(Passage for review Opens)
Philosophy
The Department of Nursing values the continual professional development of its faculty and students through education, scholarship, and service. This development builds upon theories, principles, and the concepts of professional nursing, client, environment, health, and learning.
The Department of Nursing believes that Professional Nursing is a science and an art with core values that include caring, altruism, autonomy, human dignity, integrity, social justice, and respect and acceptance of diversity. Nursing’s unique body of knowledge incorporates life experiences, and builds upon theories and principles from the liberal arts and sciences, as well as from nursing science, practice, and scholarship. The faculty believe that nursing is an autonomous and collaborative discipline that practices within a framework of ethical and professional standards. As members of a practice discipline, nurses provide care in a variety of roles to clients in diverse settings, such as in the role of care provider, designer, manager, and coordinator of care to clients. As members of a profession, nurses have a commitment to professional development and life-long learning. At the master’s level, nurses are prepared for advanced roles as nurse educator, leader, and clinician.. At the doctorate level, nurses implement advanced roles as clinician, scholar, leaders, consultants, and policy makers as system level change agents.
Through the use of critical thinking, therapeutic communication, and technical skills, nurses, using systematic approaches, assist clients in meeting health care needs. At the undergraduate level, professional nurses are prepared to assess health care needs, to design nursing care, to provide, manage, and evaluate health care. Building upon undergraduate education, graduate programs prepare professional nurses for advanced nursing roles as family nurse practitioners and nurse educators. Nurse educators facilitate the teaching-learning process of individuals and groups in a variety of settings. Family nurse practitioners provide primary care across the life span. At the doctorate level, advanced practice nurses are able to work with individual health concerns, as well as diverse population groups and systems to promote improved health outcomes.
Clients, as living systems, are unique holistic beings composed of physiological, psychological, spiritual, social, and cultural dimensions that are in continuous interaction with the environment. Individuals have inherent dignity and self-worth and are in a continuous state of growth and development across the life span. Individuals are self-determining, however, each individual functions interdependently with other individuals, families, and communities. Although vulnerable to illness and disease, clients have the potential capacity to achieve health literacy, reduce risk, prevent disease, promote health, and to manage their internal and external environments.
(Passage for review Closes)
(Provided data Opens)
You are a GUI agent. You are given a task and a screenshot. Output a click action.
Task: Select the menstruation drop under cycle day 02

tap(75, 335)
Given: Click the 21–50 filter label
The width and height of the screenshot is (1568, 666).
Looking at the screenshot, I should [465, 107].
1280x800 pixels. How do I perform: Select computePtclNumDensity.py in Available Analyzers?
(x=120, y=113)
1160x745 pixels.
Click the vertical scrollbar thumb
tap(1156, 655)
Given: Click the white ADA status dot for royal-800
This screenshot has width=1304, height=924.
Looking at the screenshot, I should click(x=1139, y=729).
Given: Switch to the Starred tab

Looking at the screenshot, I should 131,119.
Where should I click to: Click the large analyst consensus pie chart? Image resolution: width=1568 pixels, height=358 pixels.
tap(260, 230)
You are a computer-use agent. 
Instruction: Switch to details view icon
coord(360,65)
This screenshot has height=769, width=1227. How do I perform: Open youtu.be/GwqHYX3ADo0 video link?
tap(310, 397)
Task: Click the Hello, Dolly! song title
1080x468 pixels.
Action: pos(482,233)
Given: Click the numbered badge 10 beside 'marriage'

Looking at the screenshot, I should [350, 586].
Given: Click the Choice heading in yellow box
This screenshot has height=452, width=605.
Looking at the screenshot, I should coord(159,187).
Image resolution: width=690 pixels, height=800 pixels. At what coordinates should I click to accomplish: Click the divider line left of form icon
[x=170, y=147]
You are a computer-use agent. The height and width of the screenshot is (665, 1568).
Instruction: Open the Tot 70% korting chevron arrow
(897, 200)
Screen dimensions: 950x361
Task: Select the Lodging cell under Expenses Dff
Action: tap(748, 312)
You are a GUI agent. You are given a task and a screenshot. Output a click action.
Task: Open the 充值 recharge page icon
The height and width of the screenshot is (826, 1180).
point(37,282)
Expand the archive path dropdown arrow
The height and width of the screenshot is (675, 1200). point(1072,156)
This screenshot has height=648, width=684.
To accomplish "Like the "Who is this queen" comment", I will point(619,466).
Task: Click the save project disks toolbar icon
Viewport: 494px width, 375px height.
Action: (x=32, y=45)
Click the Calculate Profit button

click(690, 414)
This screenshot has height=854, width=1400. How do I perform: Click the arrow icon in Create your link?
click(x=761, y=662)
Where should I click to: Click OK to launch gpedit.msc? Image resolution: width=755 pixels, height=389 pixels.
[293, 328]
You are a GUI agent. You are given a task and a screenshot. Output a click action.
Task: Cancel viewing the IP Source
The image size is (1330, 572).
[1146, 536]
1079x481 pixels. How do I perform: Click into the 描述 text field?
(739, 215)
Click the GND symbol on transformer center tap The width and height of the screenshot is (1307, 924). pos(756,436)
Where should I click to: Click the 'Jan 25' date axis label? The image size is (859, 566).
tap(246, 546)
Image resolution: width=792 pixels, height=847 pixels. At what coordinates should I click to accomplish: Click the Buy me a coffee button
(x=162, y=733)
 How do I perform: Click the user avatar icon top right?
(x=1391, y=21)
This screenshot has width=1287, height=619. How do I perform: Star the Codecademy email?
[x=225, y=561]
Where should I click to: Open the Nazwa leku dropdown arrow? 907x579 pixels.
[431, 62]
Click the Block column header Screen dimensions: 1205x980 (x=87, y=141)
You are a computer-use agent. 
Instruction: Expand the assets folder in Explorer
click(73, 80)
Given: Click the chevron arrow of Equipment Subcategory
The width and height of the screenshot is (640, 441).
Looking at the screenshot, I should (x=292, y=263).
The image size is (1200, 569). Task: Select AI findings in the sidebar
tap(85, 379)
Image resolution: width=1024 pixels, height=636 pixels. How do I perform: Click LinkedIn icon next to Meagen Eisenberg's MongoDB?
(Provided data Closes)
• [Work task 1]: Which core values of Professional Nursing does the philosophy statement name?
• [Work task 2]: Extract the part of the philosophy statement between "Clients, as living" and "and external environments.", inclusive.
The entries above come from a different source than the philosophy statement.

• [Your solution 1]:
- caring
- altruism
- autonomy
- human dignity
- integrity
- social justice
- respect and acceptance of diversity

• [Your solution 2]:
Clients, as living systems, are unique holistic beings composed of physiological, psychological, spiritual, social, and cultural dimensions that are in continuous interaction with the environment. Individuals have inherent dignity and self-worth and are in a continuous state of growth and development across the life span. Individuals are self-determining, however, each individual functions interdependently with other individuals, families, and communities. Although vulnerable to illness and disease, clients have the potential capacity to achieve health literacy, reduce risk, prevent disease, promote health, and to manage their internal and external environments.